ニューヨーク市内の道路では、大きな騒音を伴う舗装工事が至る所で行われている。市内の主要空港の一つであるラガーディア空港では、1934年に建設された施設もある老朽化したターミナルの大規模な改修工事が行われており、その完成は少なくとも2021年とされ、利用者は当分の間不便を強いられる(※1)

多くの市民が工事の影響を受けるのは、やはり市内を走る地下鉄であろう。老朽化や利用者の増加などで故障と遅延が多く、改修工事も年中行われている。このため、ダイヤ、行き先が大幅に乱れることがあり、非常に不便である。最近、通勤者のための権利擁護団体 (Riders Alliance) が、最悪な地下鉄通勤の体験についてコンテストを毎週実施すると発表した。体験談をニューヨーク州のクオモ知事や議員に伝え、地下鉄の改修とそのための資金拠出の必要性を訴えるもので、具体的な改修案などが示されるまでコンテストは継続されるとのことである。

トランプ政権の1.5兆ドルのインフラ投資計画のうち、実際に連邦政府が支出するのは2,000億ドルとされており、残りは、州、地方自治体、民間からの拠出が想定されている。連邦政府はもちろん、州や地方自治体の財政状況も苦しいことに変わりはない。地方自治体がインフラ投資に必要な財源を確保するためには、地方税を増税せざるを得ないといった指摘もある。

トランプ政権や議会がどのようにインフラ投資計画を進めるかに加えて、ニューヨーク市のインフラがどのように「良くなるのか」、その行方を見守りたい。

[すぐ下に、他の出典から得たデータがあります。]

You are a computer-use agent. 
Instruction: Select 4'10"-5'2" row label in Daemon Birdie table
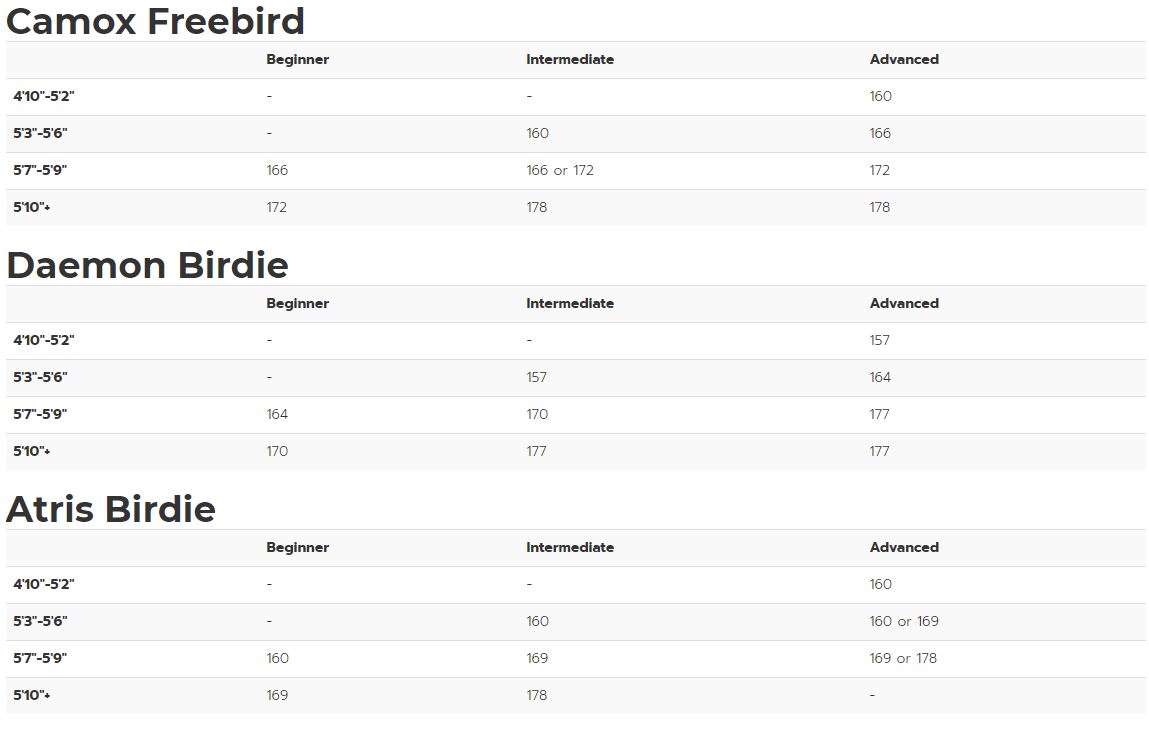pyautogui.click(x=44, y=340)
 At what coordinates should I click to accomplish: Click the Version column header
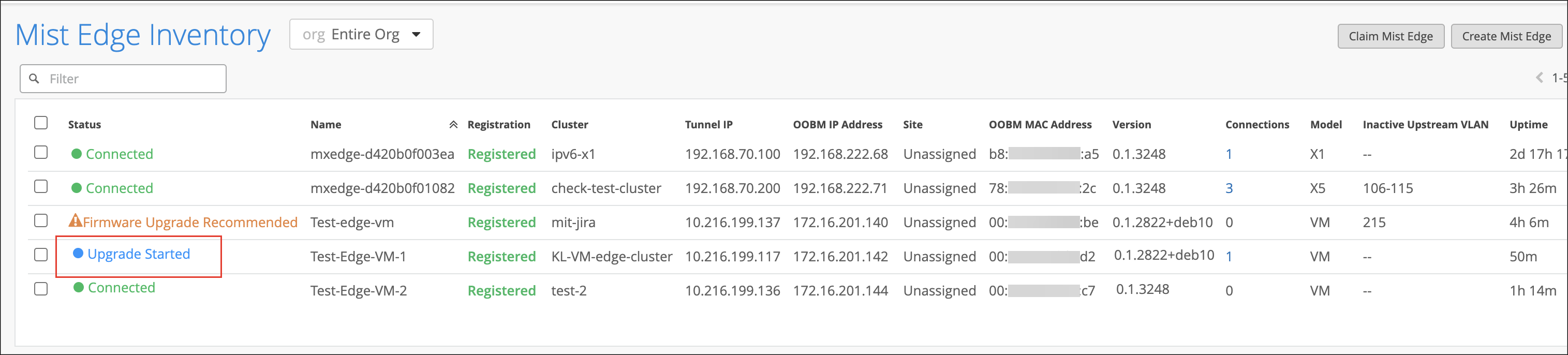coord(1131,125)
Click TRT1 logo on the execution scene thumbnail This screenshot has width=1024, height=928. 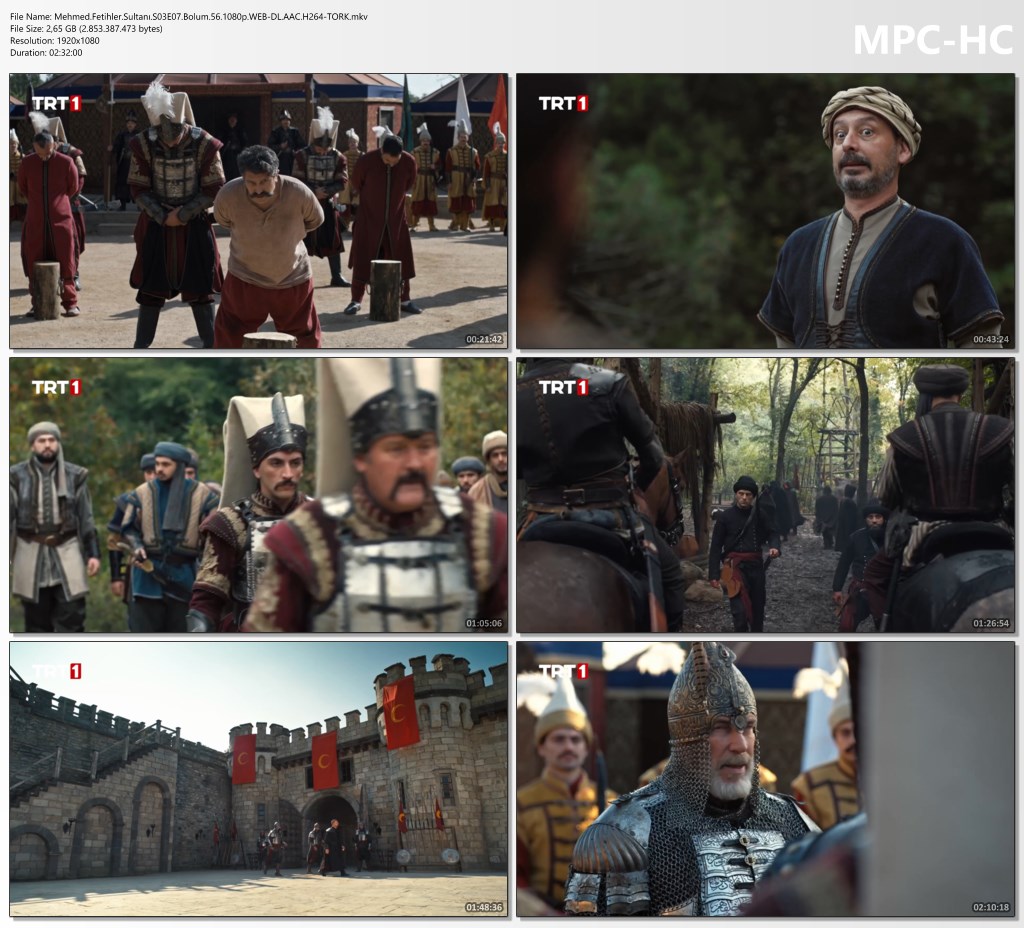click(56, 103)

  • ※1ちなみに同空港は、「2017年北米空港満足度調査」 (J.D.パワー) によると、大規模空港 (Large Airport) のカテゴリーにおいて21空港中最下位であった。また、巨大規模空港 (Mega Airport) のカテゴリーでは、同じニューヨーク市にあるジョン・F・ケネディ国際空港が18空港中15位、ニューヨーク市から近いニュージャージー州のニューアーク・リバティー国際空港が最下位という結果だった。